Wednesday, August 11, 2010
An Interview with a Foodie
Let me introduce you to my favorite foodie. His name is Kade from rkadetokens.
I am so grateful he agreed to this interview. If this goes over well, perhaps I can interview more Chefs and food connoisseurs from my favorite blogs in the future. Kade's sense of humor is killer which is why his blog is one of my favorites. He blogs about the many places and types of food he tries and does it so creatively you want to be invited to his next lunch break.

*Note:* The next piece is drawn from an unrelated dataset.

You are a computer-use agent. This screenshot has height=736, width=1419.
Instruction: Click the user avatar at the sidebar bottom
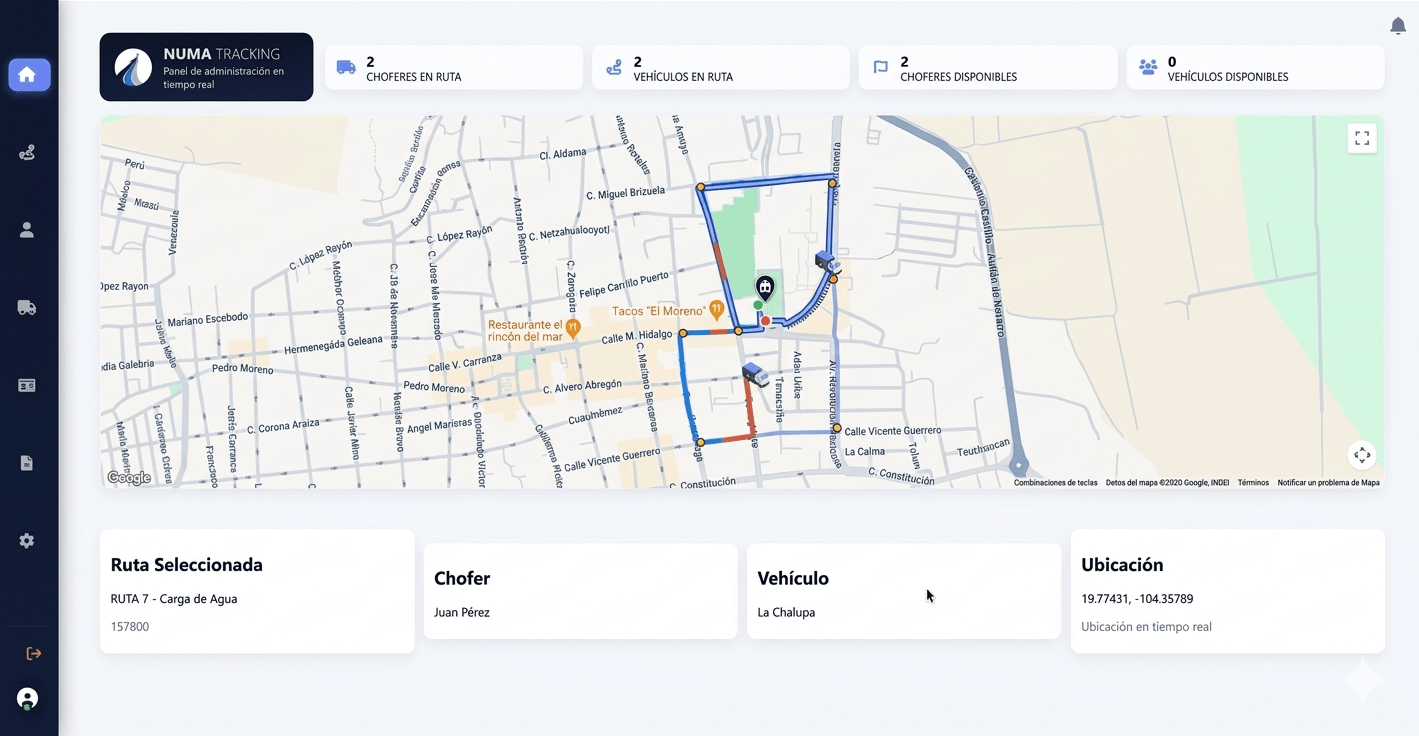click(27, 698)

Me: So you are a an attorney by day for a very successful law firm. You have your pick of amazing steak houses, gourmet cuisine on the Strip, or pretty much anything. What compels you to go to places like Han Shik Taco, a random Taco truck in Las Vegas?Hhadfasdfasdfasfdlkjdfalskdf
Kade: While I technically have my pick of a million great restaurants, because I am not rich, I have been compelled to find my culinary joy at less expensive establishments. Also, since eating is a sensual experience, taco trucks stimulate my senses differently than a regular restaurant. If you eat at a taco truck or "hole in the wall" spot, you aren't eating at an organization, it is more like you are eating at someone's house. McDonalds is an impersonal corporation. People say things like "I want to sue McDonalds", but people don't often say, "I want to sue El Bocadillo Sabroso, that taco truck down the street." I think one reason for that is that you see the taco truck as personal, not corporate. If you eat out enough, I think you will want to start sharing your meals with people, not faceless corporations.
Me: Why do you have such a passion for food and a desire to try it all?

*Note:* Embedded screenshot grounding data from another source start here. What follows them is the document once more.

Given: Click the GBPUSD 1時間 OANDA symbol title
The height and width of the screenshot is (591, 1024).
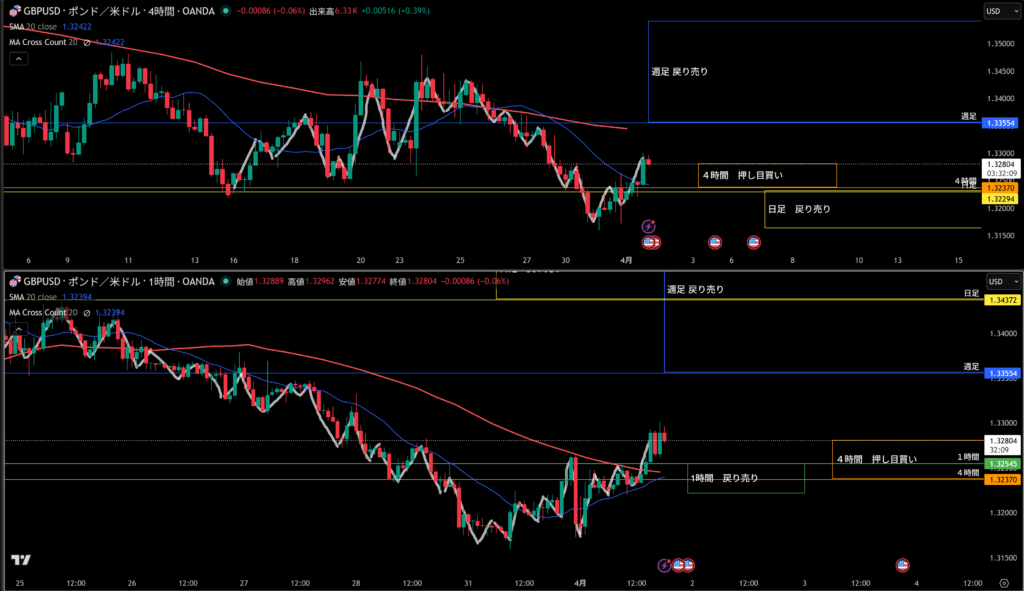Looking at the screenshot, I should (120, 282).
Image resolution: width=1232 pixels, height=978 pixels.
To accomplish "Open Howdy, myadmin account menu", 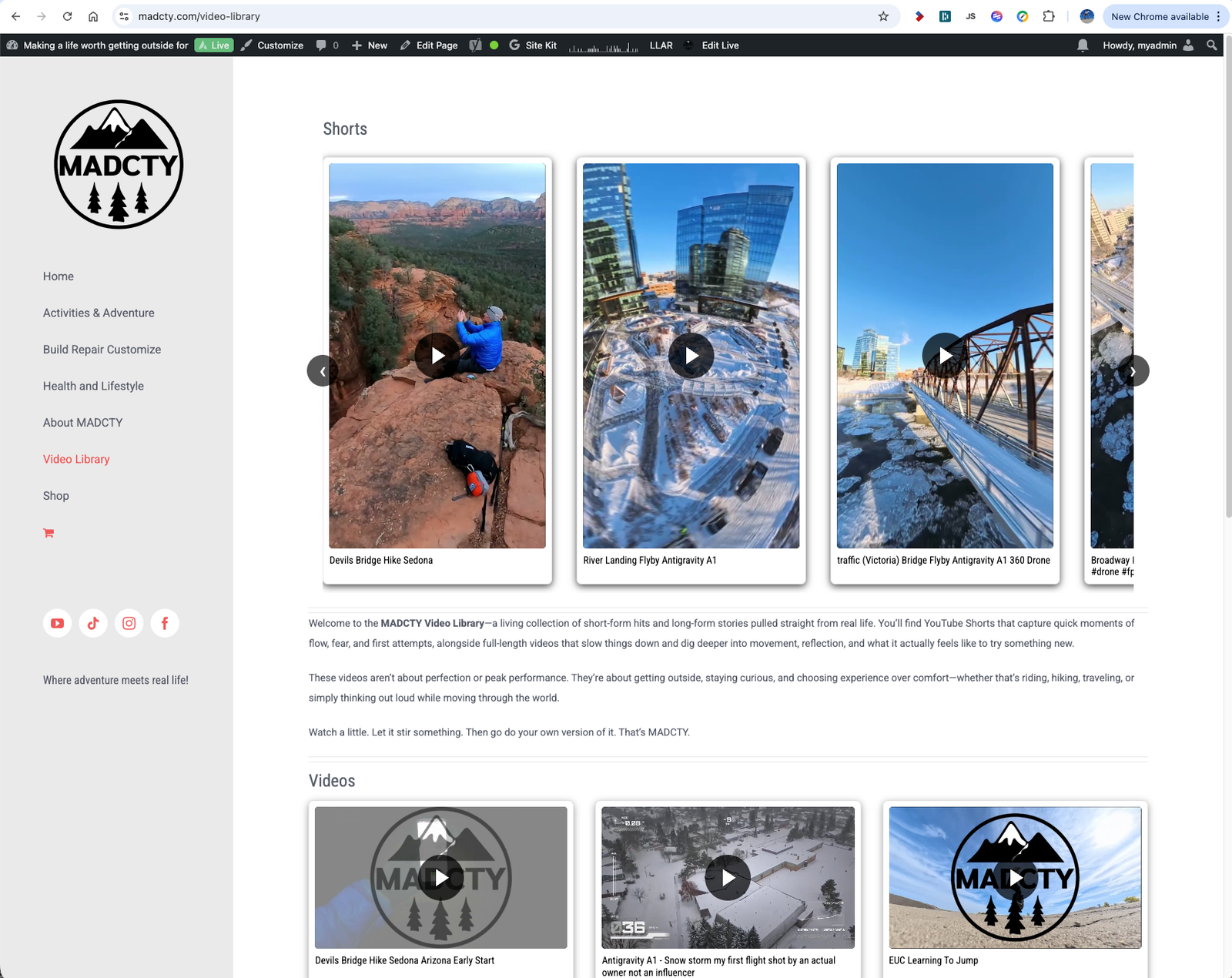I will click(1147, 45).
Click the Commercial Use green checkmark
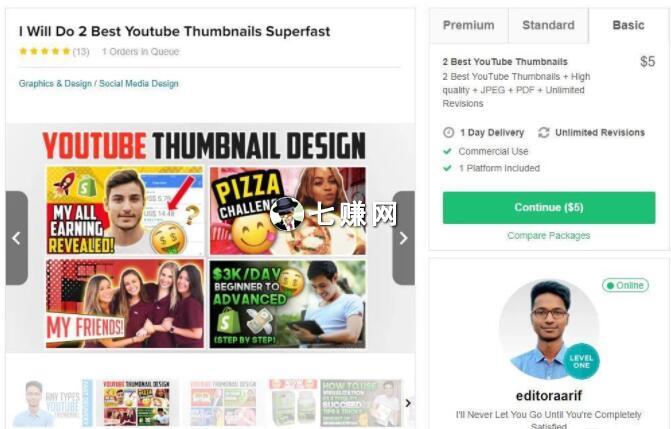This screenshot has height=429, width=671. pyautogui.click(x=448, y=151)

Kade: I have a passion for food because I am hungry. It makes sense, kind of, but we HAVE to eat, and we have to do it regularly. I guess it logically follows that we would make eating a ritual/diversion. However, we also HAVE to breathe, but no one is doing TV shows about those stupid oxygen bars at the airport. Humans are weird, I guess. It's also subjective. I am very competitive, but don't have a lot of real skills. If you want a guaranteed win, choose a game with no objective measure of success. If I want to be the world's fastest runner, someone has written down the fastest time for 100 meters. That is an objective measure of success. With food, it only has to be tasty. But no one has objectified taste, so even if a critic hates it, you can flip them off and call them stuck up and wrong. Thus, you can always win at the food game (unless someone dies of food poisoning).

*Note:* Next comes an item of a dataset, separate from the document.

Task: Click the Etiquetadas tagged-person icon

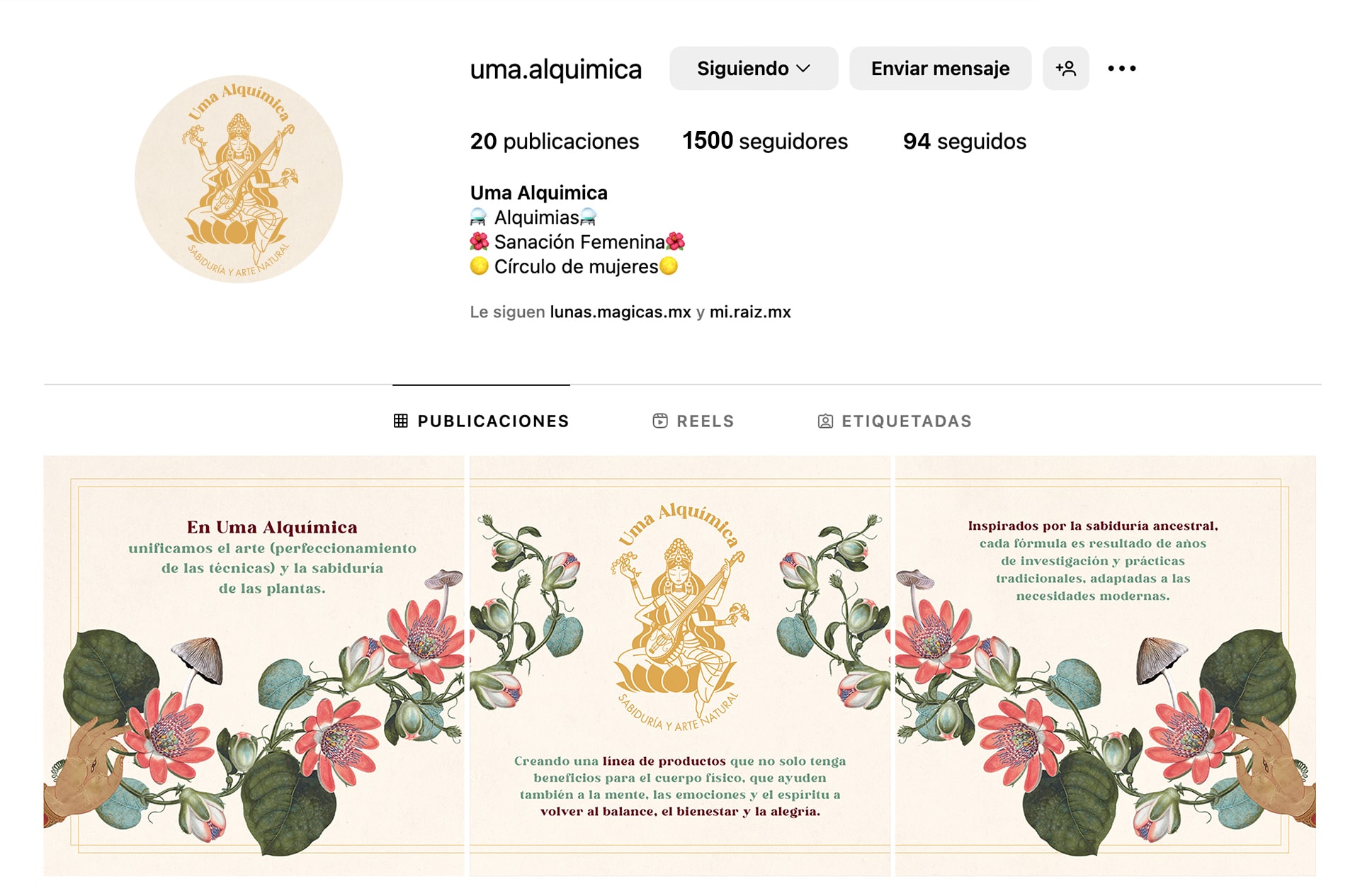Action: tap(825, 421)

Me: I know you have tried, alligator, kangaroo, and questionable cow parts. To this date, what has been the most random thing you have tried? Was it truly tasty?
Kade: Sweet breads. At an Argentinean restaurant (that I blogged about), I ordered a grilled platter. Included were "sweet breads." I thought it would be bread. It looked like chicken and it tasted like nothing. I thought I might have been eating brains, but my phone told me it was glands.
Me: Do you think the more food a person exposes himself too, the more flavors the palette grows to appreciate?
Kade: Sure. I thought I hated bleu cheese as a kid, until I tried it. However, I still haven't learned to appreciate dirt, though I have definitely tasted it.
Me: If you were a type of food or a certain dish, what would you be and why?
Kade: I would be sweet breads. I would have a misleading appearance and an unfamiliar taste paired with a shocking real identity. Or, I'd be a rutabaga because it sounds funny.
Me: Are you familiar with the Travel Channel series Man Vs Food featuring food enthusiast Adam Richman? He has taken on the biggest hamburgers, biggest breakfast burritos, gallons of ice cream at a time, and I just watched an episode where he had to complete a bowl of the spiciest Thai food made in the U.S. It was so hot that the preparer of the dish wore a gas mask. What challenge do you feel you would be up to if you were Adam Richman?
Kade: I am familiar with the guy and his show. I also am familiar with Andrew Z, and his exotic food show. I would be up to a challenge where I had to see how much delicious money I could "eat" by cramming it in my wallet. I would also be up to eating buttloads of Creme Bruelee'.